> Provided text:

··········

The Call and Post was the first to call it - Voinovich is the likely GOP candidate for County Executive...

Ask any of her White sponsors who unanimously exhort her leadership skills as the new Black leader of the 21st century, if she can be the county executive and they will and have provided a resounding “No” – that she is not qualified for that position.

It is no secret the Republican businessmen who bought and paid for Issue 6 lock, stock and barrel have just about settled on their candidate, who if he accepts will in all probability be the county executive.

Sen. George Voinovich missed the important roll call vote on health care this past Saturday night because he was in Cleveland, believed to be discussing that position with some of his supporters.

If Voinovich is in, Turner is out. Period.

Think the PD wanted you to read that in the Call and Post?

Disrupt IT

voinovich as county executive

 you called it, if Voinovich is in, anyone else is out, but I hope he goes off and does something else, anything else, just private life.

Morality

  Since when has the Plain Dealer concerned itself with MORALITY???

Call and Post

Thank you for posting this Norm... The hypocrisy in NEO is staggering. 
 

In response, may I suggest a boycott of the Indians

If new and old leadership in the Black community wants to show it's might and right, how about leading a movement against all racists brands and symbols on NEO, and the world, including Aunt Jemima, if Blacks collectively find her offensive, and certainly Chief Wahoo, who I believe we may all see is offensive... or need I wahoo LeBron, Jackson and Dimora?

If the same group moving against Aunt Jemimaing Turner will go against Wahooing all Clevelanders - as we are all witnesses and guilty by association - and we add other socially conscious people to the cause, we may rebrand the Indians before the first pitch of the 2010 season... and then we may have the good Karma to win.

What do you say - ready to boycott the Indians?

Disrupt IT

I disagree.  I don't look

I disagree.  I don't look down upon or disparage the American Indians because of the chief wahoo logo nor do I have any bad feelings towards African Americans because of Aunt Jemima.  Never have looked at either of those symbols in a negative way.  I don't understand why a negative image has to be connected to either of those symbols.  But, that is just me. 

"superiority hinged on imagining the African as a brute"

 The birthers, the anticommunist crazies, the Obama as Witch Doctor caricatures : they're all of a piece, welded to sex....

Here's an interesting article I read last night, Ward14:


Red Scare, Black Scare

by JOANN WYPIJEWSKI

This article appeared in the December 7, 2009 edition of The Nation.

November 18, 2009

 

It must have been about the time that Barack Obama was being born or toddling around that I got my first, alarming introduction to the white man's idea of Africa. As I remember it, I was sitting in my grandmother's parlor, watching TV while she bustled about the kitchen. The images are fractured now: beating drums, a blood oath, white people sleeping in an isolated farmhouse and large, gleaming African men on a rampage with machetes, closing in, in high-contrast black and white; letters scrawled across the screen in a classic scare font, "Mau Mau!"

··········

> Provided records:
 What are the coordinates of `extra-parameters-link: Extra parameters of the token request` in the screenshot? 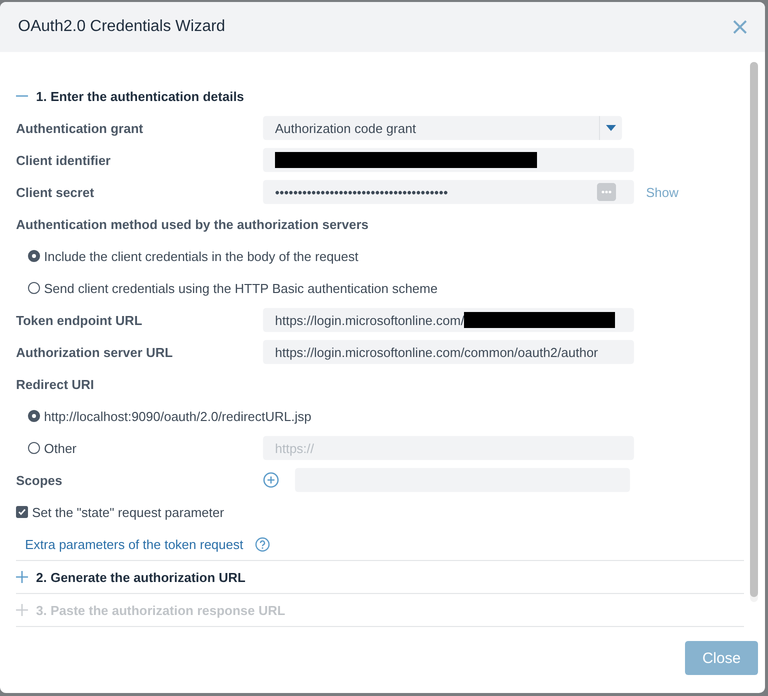 It's located at (133, 544).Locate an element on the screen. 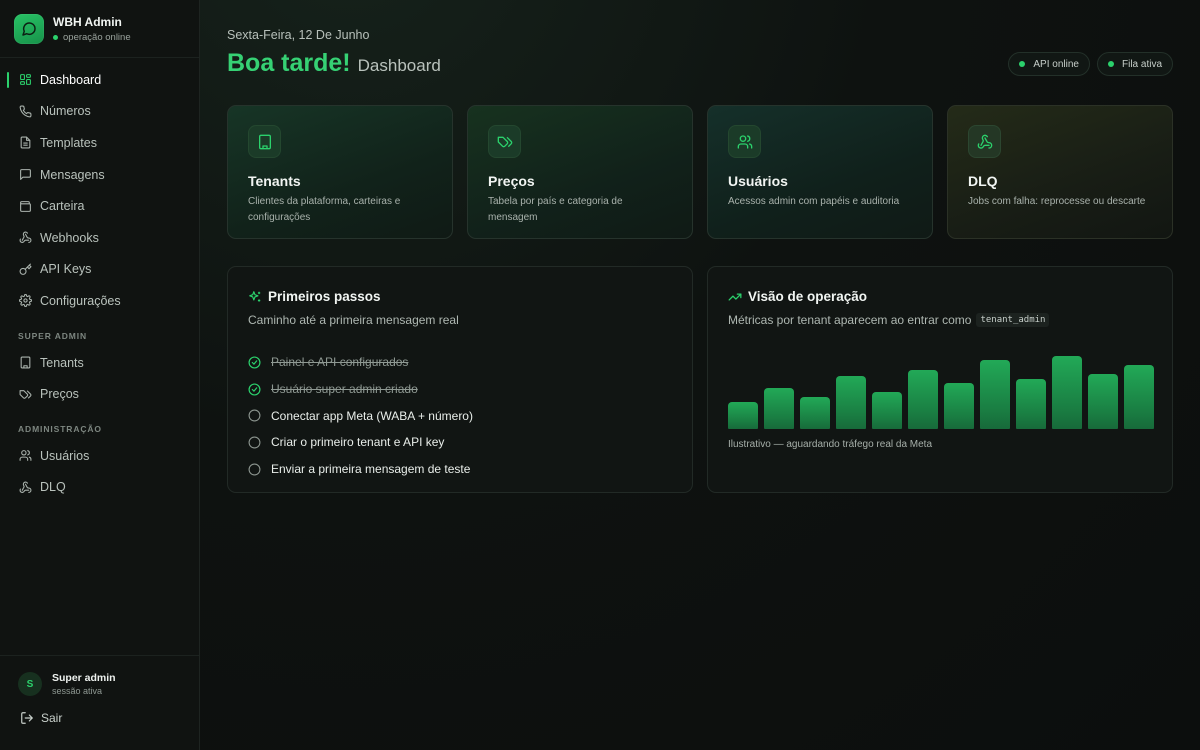 The height and width of the screenshot is (750, 1200). page-title: Dashboard is located at coordinates (399, 66).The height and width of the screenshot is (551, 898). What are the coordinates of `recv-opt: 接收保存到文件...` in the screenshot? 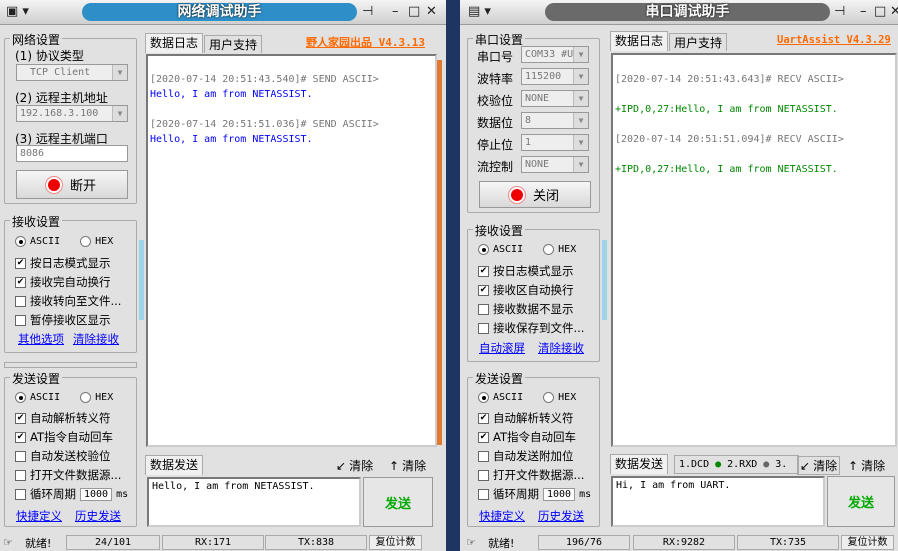 It's located at (531, 328).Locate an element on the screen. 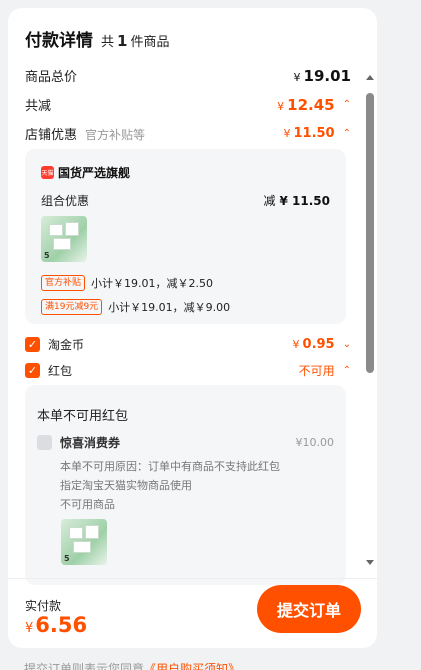 Image resolution: width=421 pixels, height=670 pixels. scrollbar is located at coordinates (371, 320).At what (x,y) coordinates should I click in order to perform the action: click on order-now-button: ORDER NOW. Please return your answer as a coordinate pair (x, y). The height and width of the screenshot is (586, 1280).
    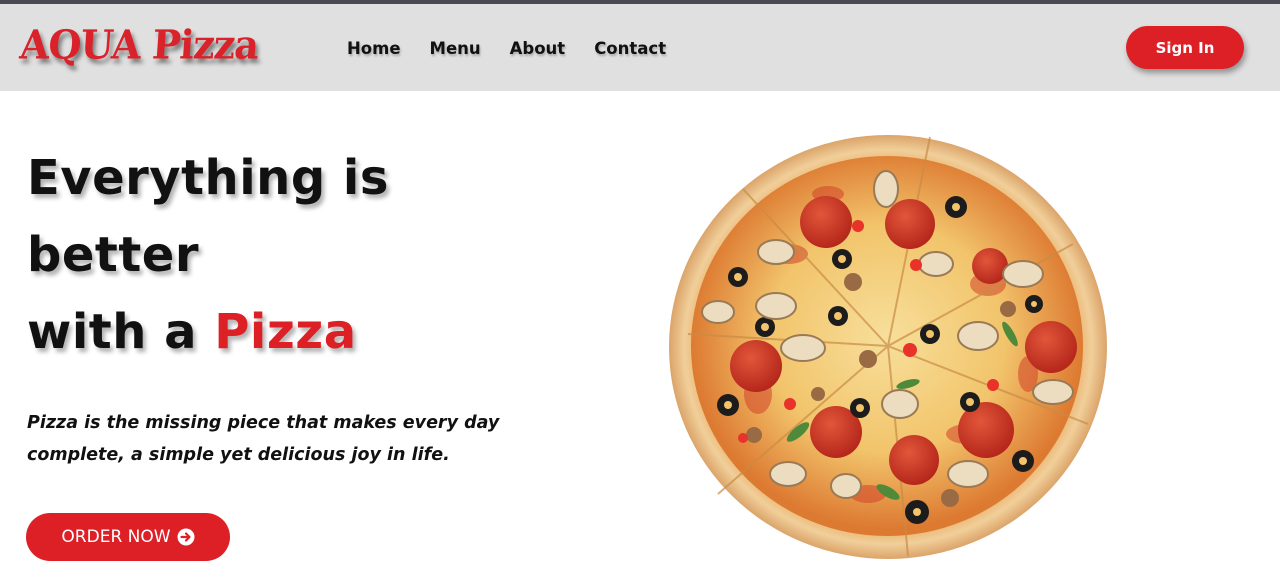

··········

> Your instructions:
In the thread on the county executive race, why did Sen. George Voinovich miss the health care roll call vote? The data has no role in this exercise.

> Result of this task:
He was in Cleveland, believed to be discussing the county executive position with some of his supporters.